En passant devant la niche où trônait Saint-Pierre entre deux bouquets de Monnaie du Pape passablement poussiéreux, Marcel avait encore souri.

 

Je dis encore, car il en était ainsi tous les soirs, au moment où, revenant prendre « le frais » sur la route des calanques, nous entrions à Cassis en suivant le quai, devant le petit tribunal de pêche dont le mur s'honorait et s'honore encore de loger la niche en question. Pourquoi cette subite gaité de mon compagnon de promenade ?

Certes l'esthétique du brave Saint-Pierre n'avait rien pour provoquer l'admiration, mais rien non plus pour provoquer le rire.C'était, ma foi, un saint comme un autre, un peu passé, dont la tiare et le manteau s'écaillaient, se craquelaient sous les morsures du soleil et les soufflets des embruns, un brave Sain-Pierre, un peu moyenâgeux par la maigreur.

Il est vrai qu'on lui avait repeint son énorme barbe en noir et ses cheveux bouclés en jaune d'or. Mais cela ne paraissait pas suffisant pour expliquer le sourire d'un homme d'esprit.

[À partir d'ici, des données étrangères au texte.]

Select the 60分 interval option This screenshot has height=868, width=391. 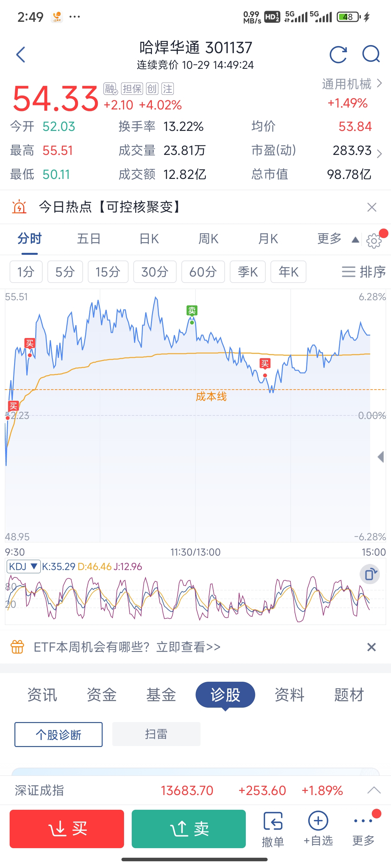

Flairant une savoureuse histoire, je demandais à Marcel le motif de sa soudaine gaieté en passant devant l'oratoire.

 

- Ah, mon pauvre André, me dit-il en me frappant sur l'épaule, tu n'es décidément plus d'ici ! Etre né à Cassis et ne pas connaître l'histoire de la Sardine à Prosper, c'est presque impardonnable…

 

J'avouais mon ignorance. Quand on a quitté un pays depuis plus de vingt ans, on y revient en étranger presque. Tant de visages qu'on a aimés ne sont plus, tant de choses ont changé. Et les souvenirs anciens dégringolent chaque jour davantage dans l'abîme du passé, poussés sans cesse par d'autres plus jeunes et plus vivants.

 

- Eh bien, reprit Marcel, je vais donc te la conter la fameuse histoire… Et il me conduisit sur la terrasse du « Mistralien », sur le quai même, à quelques mètres du mystérieux 

Saint-Pierre à barbe noire et à cheveux d'or, une toute petite terrasse bordée de fusains sombres, abritée du soleil par une vaste tente blanche zébrée de rouge qui claquait au moindre vent.

 

Qu'on était bien là pour écouter une histoire ! C'était le commencement d'un beau soir d'été. Voiliers et barques s'endormaient dans le petit port tranquille… Peu de promeneurs. Pas d'autres bruits que la chanson du vent dans le fouillis des mâtures et le dernier cri des cigales dans les branches des pins du square tout proche.

 

Et Marcel commença :

« Il y a des années que notre Saint-Pierre est là, dans sa niche, à contempler la vie de notre petit port. Il est, tu le sais, le « Patron » des pêcheurs. Même le plus mécréants des « pescadous » qui jurent par tous les saints, ne le prendront jamais à partie. Cela porterait malheur.

 

Prosper était le patron de la « Marianne », une des belles barques de Cassis vers 1890, époque où les petits bateaux de pêche prenaient lentement le large, voiles déployées, comme de grandes et belles mouettes !

 

Au début du printemps de cette année, la malchance poursuivait Prosper. Quinze jours s'étaient passés sans qu'il eût pris la moindre sardine. Chose étrange, les patrons pêchant dans les eaux voisines revenaient, la barque chargée à couler.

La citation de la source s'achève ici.